- [TEXT EXCERPT]:
==========

Plan a funeral, call out corruption or start a business — tough jobs all now made easier by a generation of tech-savvy Africans tackling local problems beyond the grasp of big tech.
It was frustration that pushed Tanzanian engineer Maxence Melo to launch an anonymous, online whistle-blowing platform after his appeals to the media to investigate an array of questionable mega-project contracts were met with silence.
His JamiiForums Web site launched in 2006, unmasking the murky money trails of Africa’s rich and powerful, and now has more than 3 million visitors daily.
Photo: Bloomberg
It is just one of dozens of African digital platforms that innovators say are doing what tech giants cannot — designing bespoke solutions for domestic needs.
“Local is king, we know what local solutions we need for our own contexts,” Melo said in a video interview from his office in Dar es Salaam.

==========

- [STORED DATA]:
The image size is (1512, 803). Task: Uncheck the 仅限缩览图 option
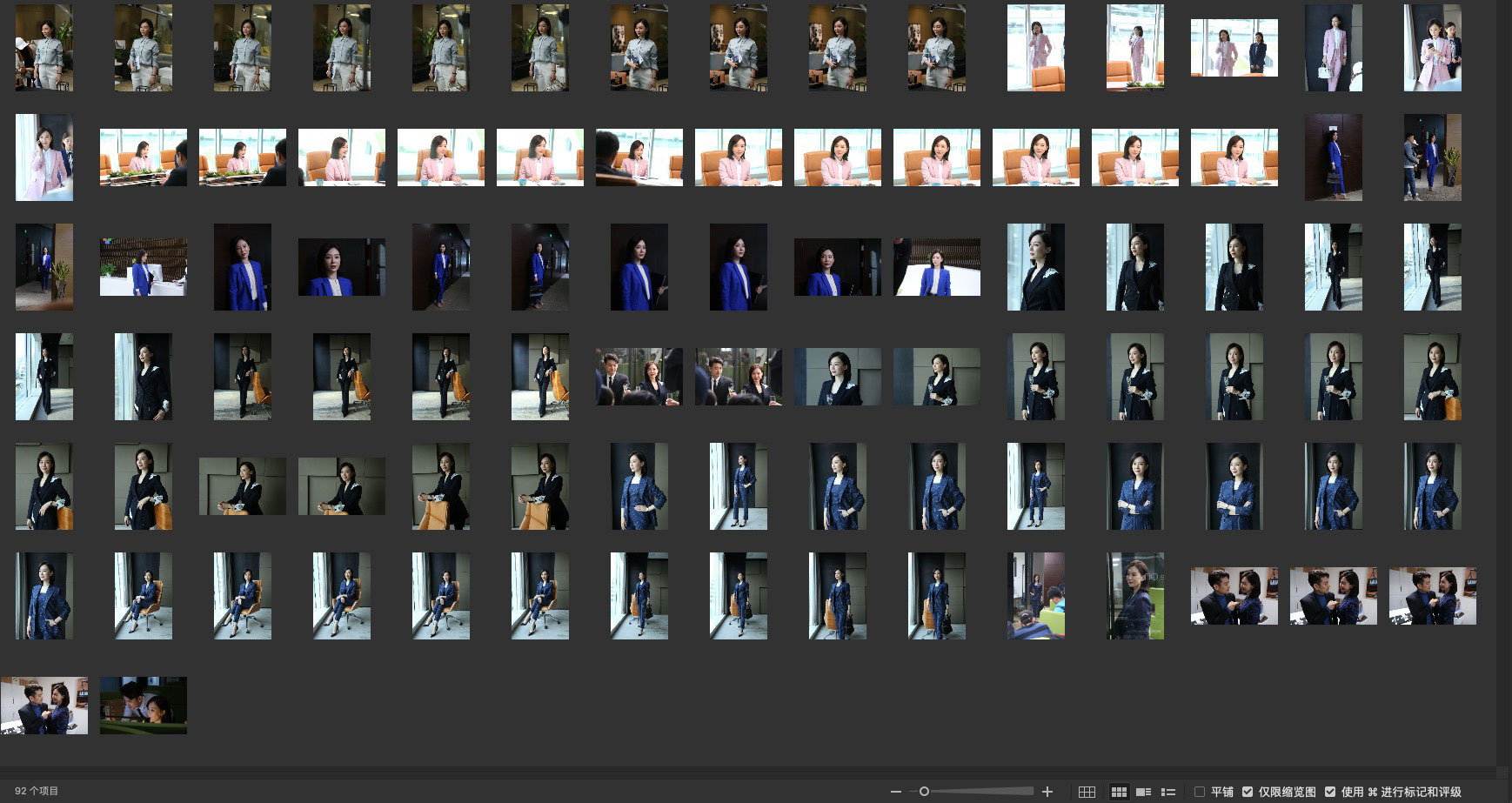pos(1248,792)
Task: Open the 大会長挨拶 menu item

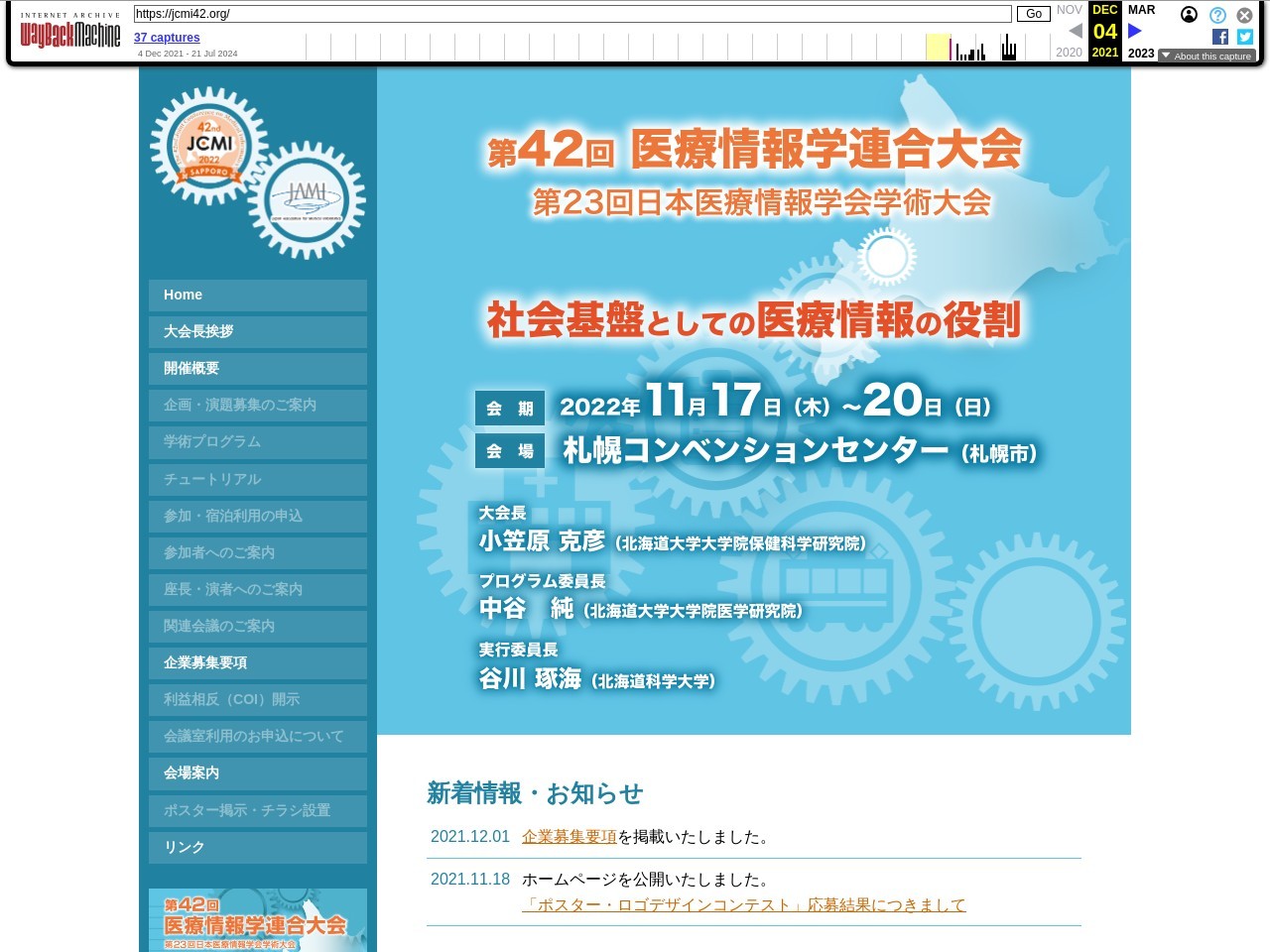Action: point(257,331)
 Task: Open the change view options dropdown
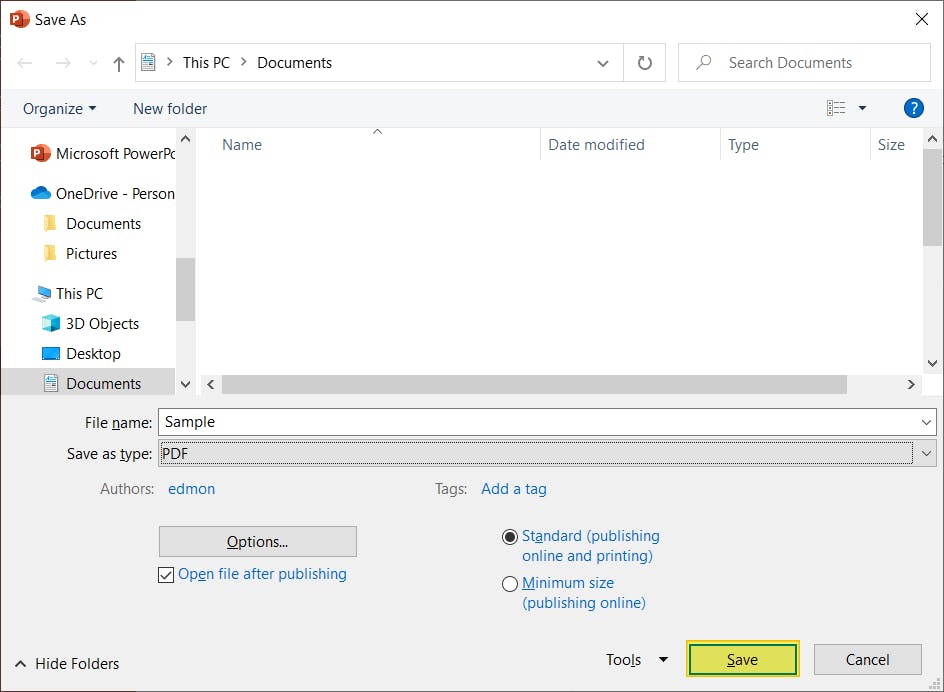862,107
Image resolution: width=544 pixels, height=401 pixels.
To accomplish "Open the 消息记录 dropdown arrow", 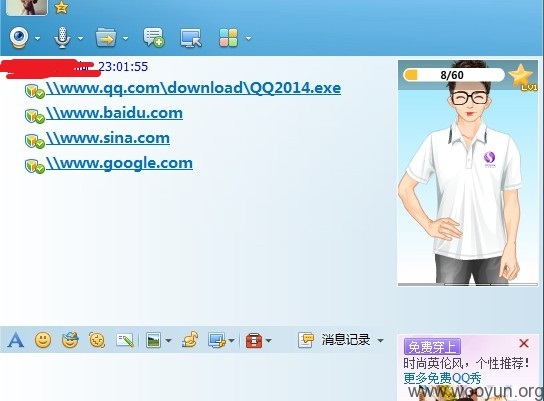I will click(x=380, y=341).
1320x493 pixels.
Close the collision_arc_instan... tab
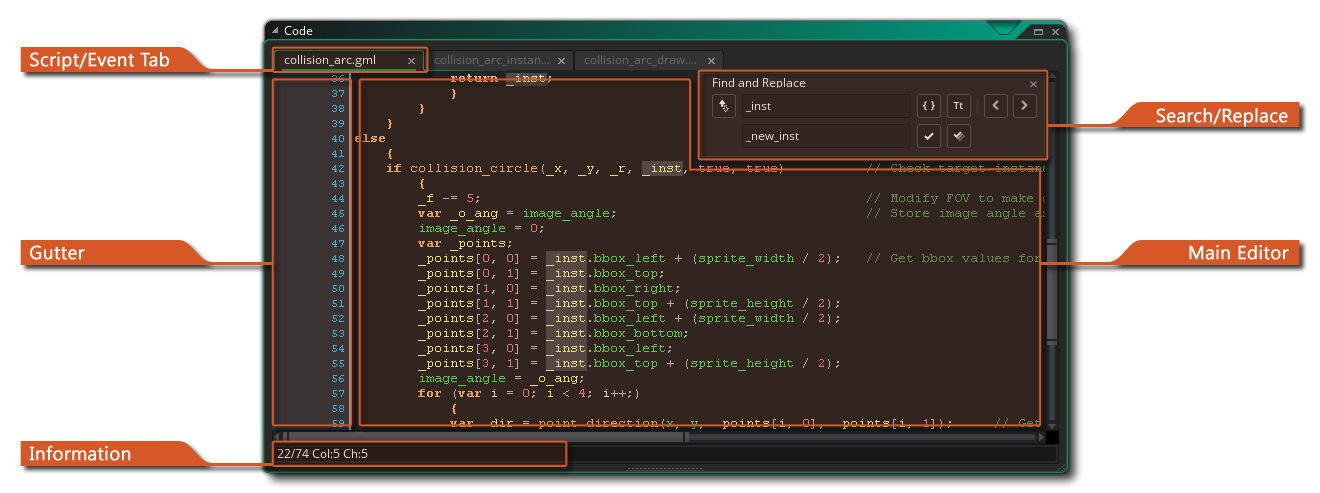pos(562,61)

==========

- [WORK TO COMPLETE]:
(a) According to the article on African tech platforms, how many visitors does JamiiForums now get each day?
(b) Transcribe the part of the article on African tech platforms starting with "Photo: Bloomberg" and going on through "for domestic needs.".
(c) Write the next part of the article on African tech platforms, picking up after its last sentence.

- [WRITTEN ANSWERS]:
(a) More than 3 million.

(b)
Photo: Bloomberg
It is just one of dozens of African digital platforms that innovators say are doing what tech giants cannot — designing bespoke solutions for domestic needs.

(c)
Despite challenges such as scarce Internet access, funding gaps and intermittent electricity, African entrepreneurs are harnessing the potential of digital engagement, from online funeral services in Egypt to voice-based messaging in Mali.
“Homegrown innovations reduce reliance on foreign technologies,” Kathleen Ndongmo, a Cameroonian digital rights researcher and advocate, said in a video interview.
“We have the local talent, and these homegrown solutions help with job creation so talent can stay on the continent instead of leaving to work for the tech giants,” Ndongmo said.
DIGITAL MOURNING
Egyptian entrepreneur Ahmed Gaballah never thought he would work in the death business, but the stress of helping a friend plan a burial led him to rethink the funeral industry.
“It took us a lot of time to get the burial permit and we got lost on our way to the burial site. It was a frustrating experience,” Gaballah, 40, said.
His funeral-planning Web site Sokna, which means tranquility in Arabic, launched in 2019 as a one-stop shop that can ease some of the pressures after a death, be it arranging body preparation, shrouding, transport or the placing of obituaries.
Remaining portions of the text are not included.